UBC Theses and Dissertations
Towards universal blood : mechanistic studies on blood group cleaving glycosidases Shaikh, Fathima Aidha
The ABO blood groups are vitally important in blood transfusion and organ transplantation. Transfusion with an incorrect blood type results in destruction of the incompatible blood cells, which can result in death. In my thesis, the catalytic mechanisms of three enzymes, two of which can directly be used on red blood cells (RBCs), were investigated in detail as follows. YesZ, a family GH 42 β-galactosidase (retaining), was used as a model system for the identification of catalytic residues. The mechanism-based inhibitor, 2,4-dinitrophenyl 2-deoxy-2-fluoro-β-D-galactopyranoside was synthesized and used to inactivate YesZ via trapping of a reaction intermediate. Subsequent proteolytic digestion and comparative MS analysis identified the labeled peptide which, combined with, sequence alignments identified the catalytic nucleophile, a glutamate in the sequence ETSPSYAASL. Use of the acid/base mutant for trapping experiments provided support for its role thereby providing experimental verification of the identities of the catalytic residues in Family GH42. EABase, a family GH98 endo-β-galactosidase, cleaves blood group A and B trisaccharides from glycoconjugates and RBCs. The mechanism of Family 98 glycosidases was unknown but inferred to be retaining. The DNP-β-A-trisaccharide substrate was synthesized by in vivo enzymatic and subsequent chemical methods and direct 1H NMR analysis of its hydrolysis by EABase revealed that EABase is an inverting glycosidase. Both activated and nonactivated substrates were used to kinetically characterize EABase and its mutants, revealing that D453 and/or E506 act as the base catalyst and that E354 is the acid catalyst. EABase was used, in collaboration with Dr. Kizhakkedathu’s lab, to generate “universal blood cells” from type-B blood.
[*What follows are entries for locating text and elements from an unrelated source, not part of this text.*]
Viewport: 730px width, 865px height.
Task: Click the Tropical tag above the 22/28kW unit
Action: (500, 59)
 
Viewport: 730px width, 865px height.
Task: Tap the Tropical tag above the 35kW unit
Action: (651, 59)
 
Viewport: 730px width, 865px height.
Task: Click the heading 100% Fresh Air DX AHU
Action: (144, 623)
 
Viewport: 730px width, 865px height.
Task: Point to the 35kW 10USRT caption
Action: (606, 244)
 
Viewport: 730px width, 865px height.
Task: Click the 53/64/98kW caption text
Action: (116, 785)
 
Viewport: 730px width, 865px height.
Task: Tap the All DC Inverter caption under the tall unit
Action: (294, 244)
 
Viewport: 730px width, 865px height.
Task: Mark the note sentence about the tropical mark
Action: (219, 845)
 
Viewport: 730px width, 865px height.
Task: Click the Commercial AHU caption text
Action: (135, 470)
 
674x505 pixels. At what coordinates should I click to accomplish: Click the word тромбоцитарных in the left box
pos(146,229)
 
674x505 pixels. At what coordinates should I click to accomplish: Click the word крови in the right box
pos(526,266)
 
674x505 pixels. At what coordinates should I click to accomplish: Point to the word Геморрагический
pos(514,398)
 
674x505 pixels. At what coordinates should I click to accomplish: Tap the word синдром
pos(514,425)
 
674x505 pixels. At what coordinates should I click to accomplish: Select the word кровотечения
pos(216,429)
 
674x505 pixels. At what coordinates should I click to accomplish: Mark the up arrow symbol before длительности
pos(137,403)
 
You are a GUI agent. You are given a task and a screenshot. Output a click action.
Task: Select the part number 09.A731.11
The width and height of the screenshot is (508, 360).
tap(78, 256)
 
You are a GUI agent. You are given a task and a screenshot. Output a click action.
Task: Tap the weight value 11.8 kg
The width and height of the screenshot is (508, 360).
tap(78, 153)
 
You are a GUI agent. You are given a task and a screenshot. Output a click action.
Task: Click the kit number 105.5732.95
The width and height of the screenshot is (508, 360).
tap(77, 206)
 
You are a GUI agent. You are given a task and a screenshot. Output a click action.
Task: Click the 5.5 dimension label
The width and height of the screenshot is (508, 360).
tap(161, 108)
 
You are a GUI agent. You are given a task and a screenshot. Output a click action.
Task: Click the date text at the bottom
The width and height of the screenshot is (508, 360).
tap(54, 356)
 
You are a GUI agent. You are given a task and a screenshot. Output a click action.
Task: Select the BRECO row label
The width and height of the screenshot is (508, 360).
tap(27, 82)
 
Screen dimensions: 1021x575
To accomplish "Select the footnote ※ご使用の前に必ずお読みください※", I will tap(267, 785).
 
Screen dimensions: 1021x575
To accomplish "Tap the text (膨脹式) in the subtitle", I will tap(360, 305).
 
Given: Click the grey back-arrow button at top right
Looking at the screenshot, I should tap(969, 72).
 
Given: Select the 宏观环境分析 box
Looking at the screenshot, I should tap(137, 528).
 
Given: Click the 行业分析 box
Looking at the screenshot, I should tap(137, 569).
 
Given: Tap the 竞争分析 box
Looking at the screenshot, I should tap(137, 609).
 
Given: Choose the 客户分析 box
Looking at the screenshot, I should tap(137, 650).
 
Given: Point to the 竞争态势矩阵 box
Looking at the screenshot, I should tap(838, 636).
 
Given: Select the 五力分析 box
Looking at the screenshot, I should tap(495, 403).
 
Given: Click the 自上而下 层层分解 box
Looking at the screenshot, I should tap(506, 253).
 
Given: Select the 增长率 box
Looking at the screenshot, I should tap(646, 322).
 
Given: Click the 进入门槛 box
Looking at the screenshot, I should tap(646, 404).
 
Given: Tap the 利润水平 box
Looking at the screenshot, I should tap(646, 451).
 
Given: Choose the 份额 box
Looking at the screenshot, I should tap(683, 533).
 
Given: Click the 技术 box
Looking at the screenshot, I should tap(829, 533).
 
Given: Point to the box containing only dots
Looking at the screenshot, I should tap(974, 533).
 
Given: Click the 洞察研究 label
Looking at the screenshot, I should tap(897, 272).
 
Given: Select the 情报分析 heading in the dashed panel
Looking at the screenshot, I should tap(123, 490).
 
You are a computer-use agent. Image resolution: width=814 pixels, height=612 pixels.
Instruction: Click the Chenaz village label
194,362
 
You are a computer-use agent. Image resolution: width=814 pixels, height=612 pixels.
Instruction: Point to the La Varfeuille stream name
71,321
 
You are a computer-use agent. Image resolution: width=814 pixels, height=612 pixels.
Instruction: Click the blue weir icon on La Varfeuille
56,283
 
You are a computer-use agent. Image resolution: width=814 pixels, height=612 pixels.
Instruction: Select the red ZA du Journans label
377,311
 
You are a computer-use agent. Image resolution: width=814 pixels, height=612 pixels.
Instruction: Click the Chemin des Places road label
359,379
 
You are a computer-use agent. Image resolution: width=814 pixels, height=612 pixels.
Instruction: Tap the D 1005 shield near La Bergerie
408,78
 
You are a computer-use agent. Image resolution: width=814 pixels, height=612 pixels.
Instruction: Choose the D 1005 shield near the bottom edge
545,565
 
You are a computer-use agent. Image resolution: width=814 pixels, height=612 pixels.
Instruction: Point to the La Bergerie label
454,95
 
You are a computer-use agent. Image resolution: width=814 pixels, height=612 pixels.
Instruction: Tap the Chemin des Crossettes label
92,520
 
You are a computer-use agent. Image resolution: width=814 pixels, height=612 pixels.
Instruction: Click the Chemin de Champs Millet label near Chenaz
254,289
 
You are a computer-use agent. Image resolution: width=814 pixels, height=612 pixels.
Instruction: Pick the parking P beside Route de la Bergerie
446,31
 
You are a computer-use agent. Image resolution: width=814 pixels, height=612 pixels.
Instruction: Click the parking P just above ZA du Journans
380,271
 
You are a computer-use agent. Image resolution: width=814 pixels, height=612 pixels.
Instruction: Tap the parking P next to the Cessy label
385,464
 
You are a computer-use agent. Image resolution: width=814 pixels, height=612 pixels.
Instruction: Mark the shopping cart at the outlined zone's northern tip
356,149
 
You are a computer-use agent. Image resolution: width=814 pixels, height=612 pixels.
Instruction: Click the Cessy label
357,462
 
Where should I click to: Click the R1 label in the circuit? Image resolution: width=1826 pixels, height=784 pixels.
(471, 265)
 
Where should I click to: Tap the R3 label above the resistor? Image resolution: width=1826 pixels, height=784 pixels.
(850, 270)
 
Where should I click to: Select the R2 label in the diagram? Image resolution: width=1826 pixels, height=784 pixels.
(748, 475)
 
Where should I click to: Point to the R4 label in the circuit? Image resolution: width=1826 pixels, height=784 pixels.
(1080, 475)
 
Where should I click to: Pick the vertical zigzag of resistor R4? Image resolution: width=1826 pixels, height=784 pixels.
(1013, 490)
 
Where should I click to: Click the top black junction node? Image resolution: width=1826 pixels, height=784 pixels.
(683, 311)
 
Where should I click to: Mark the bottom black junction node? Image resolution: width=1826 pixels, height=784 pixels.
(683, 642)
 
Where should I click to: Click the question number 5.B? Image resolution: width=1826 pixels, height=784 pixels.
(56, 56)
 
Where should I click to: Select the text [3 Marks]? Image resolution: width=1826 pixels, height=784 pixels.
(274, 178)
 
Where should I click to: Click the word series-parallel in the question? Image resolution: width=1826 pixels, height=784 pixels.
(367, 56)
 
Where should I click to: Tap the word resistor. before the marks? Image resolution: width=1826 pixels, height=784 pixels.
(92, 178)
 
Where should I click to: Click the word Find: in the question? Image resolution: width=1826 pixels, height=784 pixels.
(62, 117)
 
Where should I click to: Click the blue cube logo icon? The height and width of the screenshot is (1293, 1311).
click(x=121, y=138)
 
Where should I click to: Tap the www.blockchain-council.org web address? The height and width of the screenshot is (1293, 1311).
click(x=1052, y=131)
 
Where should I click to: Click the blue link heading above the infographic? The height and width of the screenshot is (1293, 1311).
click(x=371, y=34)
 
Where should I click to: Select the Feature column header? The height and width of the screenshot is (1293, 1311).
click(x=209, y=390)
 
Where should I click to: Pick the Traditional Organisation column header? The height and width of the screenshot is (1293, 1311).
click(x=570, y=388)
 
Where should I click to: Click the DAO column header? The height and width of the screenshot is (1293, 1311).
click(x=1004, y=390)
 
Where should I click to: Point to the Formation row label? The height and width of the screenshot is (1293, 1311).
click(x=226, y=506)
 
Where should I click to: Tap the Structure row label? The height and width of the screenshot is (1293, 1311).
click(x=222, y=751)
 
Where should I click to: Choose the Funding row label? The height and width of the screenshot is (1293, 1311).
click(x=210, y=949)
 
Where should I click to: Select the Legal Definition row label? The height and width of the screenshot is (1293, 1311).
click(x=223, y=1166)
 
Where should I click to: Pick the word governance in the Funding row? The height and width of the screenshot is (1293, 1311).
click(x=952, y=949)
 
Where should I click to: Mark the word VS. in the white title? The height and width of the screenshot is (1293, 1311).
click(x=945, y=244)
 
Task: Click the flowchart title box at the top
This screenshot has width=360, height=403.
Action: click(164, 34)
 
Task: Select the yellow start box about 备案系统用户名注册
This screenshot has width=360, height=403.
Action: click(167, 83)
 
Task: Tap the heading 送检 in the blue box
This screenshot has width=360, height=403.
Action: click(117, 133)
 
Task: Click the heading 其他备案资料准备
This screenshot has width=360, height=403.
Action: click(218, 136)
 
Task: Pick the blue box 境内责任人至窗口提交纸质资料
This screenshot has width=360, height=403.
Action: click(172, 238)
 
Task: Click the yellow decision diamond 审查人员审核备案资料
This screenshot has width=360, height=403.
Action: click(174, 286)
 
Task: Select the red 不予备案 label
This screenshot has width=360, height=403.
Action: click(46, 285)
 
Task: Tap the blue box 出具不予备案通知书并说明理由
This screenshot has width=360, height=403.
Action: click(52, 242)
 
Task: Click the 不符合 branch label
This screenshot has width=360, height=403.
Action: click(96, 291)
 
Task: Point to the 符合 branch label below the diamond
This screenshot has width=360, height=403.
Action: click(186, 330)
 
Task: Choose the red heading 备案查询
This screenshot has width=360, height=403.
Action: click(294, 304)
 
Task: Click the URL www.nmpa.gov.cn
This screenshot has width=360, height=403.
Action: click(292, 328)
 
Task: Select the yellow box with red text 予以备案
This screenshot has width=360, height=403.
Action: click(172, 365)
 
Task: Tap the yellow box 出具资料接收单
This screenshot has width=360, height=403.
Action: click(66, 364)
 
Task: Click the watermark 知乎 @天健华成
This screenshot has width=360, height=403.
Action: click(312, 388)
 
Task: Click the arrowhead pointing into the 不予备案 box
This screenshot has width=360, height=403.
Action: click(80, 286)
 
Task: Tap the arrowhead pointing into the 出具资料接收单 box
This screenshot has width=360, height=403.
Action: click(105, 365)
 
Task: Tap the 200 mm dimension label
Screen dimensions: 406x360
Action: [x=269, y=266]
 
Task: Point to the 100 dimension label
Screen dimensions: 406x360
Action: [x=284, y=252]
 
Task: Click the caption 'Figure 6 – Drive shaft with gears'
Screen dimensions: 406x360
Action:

Several α-L-fucosidases from family GH29 (retaining), which cleave α(1,2)-fucose from glycoconjugates were kinetically characterized in the hope of identifying the acid/base residue which is not conserved by sequence. A combination of modeling, sequence comparisons and phylogenetic tree analysis was used to identify candidate acid/base residues and further subgroup GH29 fucosidases based on these comparisons. The identity of the acid/base residue in four fucosidases is supported by kinetic characterization of a series of mutants of candidate residues and can now be predicted for all Family GH29 fucosidases.